Le mouvement psychanalytique international entre alors dans une crise profonde. Les épigones du maître viennois s’en prennent à ceux de leurs confrères pour lesquels analyse des troubles et névroses, et critique de toute forme de domination doivent aller de pair. Reich est exclu de l’association psychanalytique internationale en 1934, et lorsque le parti nazi s’empare du pouvoir, de nombreux psychanalystes, juifs et souvent communistes, sont poussés à l’exil tandis que d’autres s’emploient à trouver un modus vivendi avec les nouveaux maîtres. Nous verrons ainsi l’« apolitique » Société allemande de psychanalyse, une fois débarrassée de ses juifs et de ses communistes, intégrer l’Institut allemand de science des âmes et de psychothérapie du psychiatre Matthias Göring, cousin d’Hermann et tout aussi nazi.

Marginalisés, les psychanalystes indociles se battent là où ils le peuvent pour défendre une discipline devenue au fil du temps un outil de maintien de l’ordre social inégalitaire. L’auteur nous met ainsi dans les pas de Marie Langer qui a fui l’Allemagne nazie, a rejoint les Brigades internationales pendant la Guerre d’Espagne puis s’est exilée en Amérique du sud où bien vite elle fut confrontée aux dictatures militaires. On suit également le Catalan François Tosquelles, engagé comme thérapeute aussi bien dans l’Espagne de la guerre civile que dans la France occupée ; un Tosquelles révolutionnaire et résistant qui aura une influence majeure sur les fondateurs en 1953 de la Clinique de La borde qui bouleversèrent le monde psychiatrique en rompant avec les pratiques conventionnelles et en mettant l’autogestion au pouvoir. On suit également une nouvelle génération de psychanalystes allemands renouant avec les travaux de Reich et s’en prenant avec virulence à la place de la médecine dans le capitalisme contemporain.

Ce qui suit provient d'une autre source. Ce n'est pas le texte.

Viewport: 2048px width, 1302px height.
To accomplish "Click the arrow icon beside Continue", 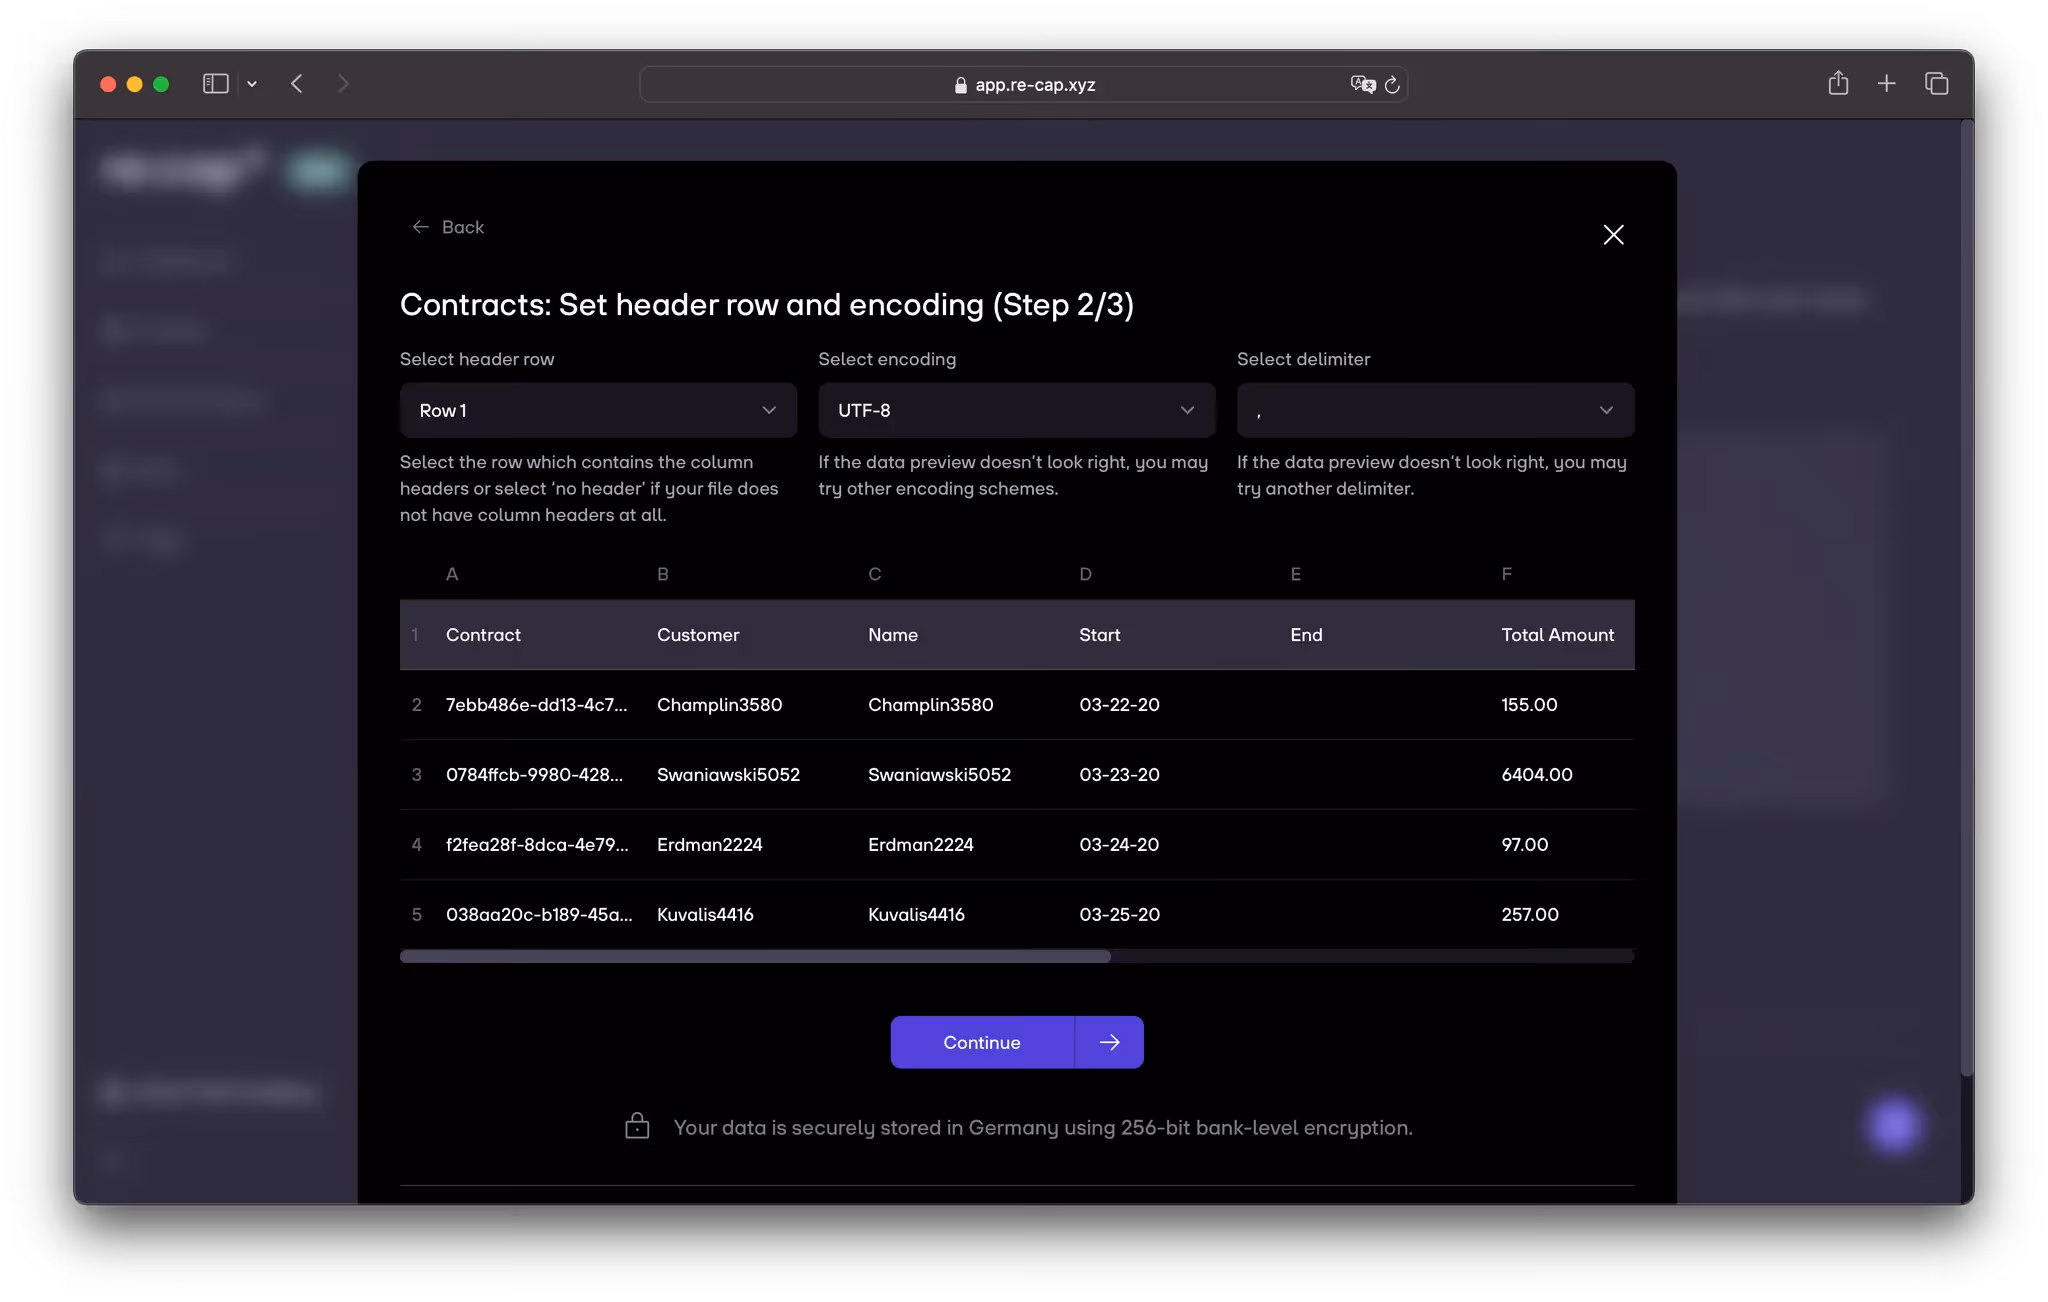I will click(x=1109, y=1042).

Rappeler ces différentes initiatives est utile nous dit l’auteur parce qu’elle nous rappelle que la coupure des années 1930 dont Wilhelm Reich fut la victime la plus connue n’avait pas pour motif principal des désaccords professionnels mais bien son engagement politique révolutionnaire. Rappeler ces expériences, c’est faire ré-entendre des voix dissidentes à l’heure où, nous dit l’auteur, « la psychanalyse est devenue, pour une large part, profondément et ouvertement réactionnaire ».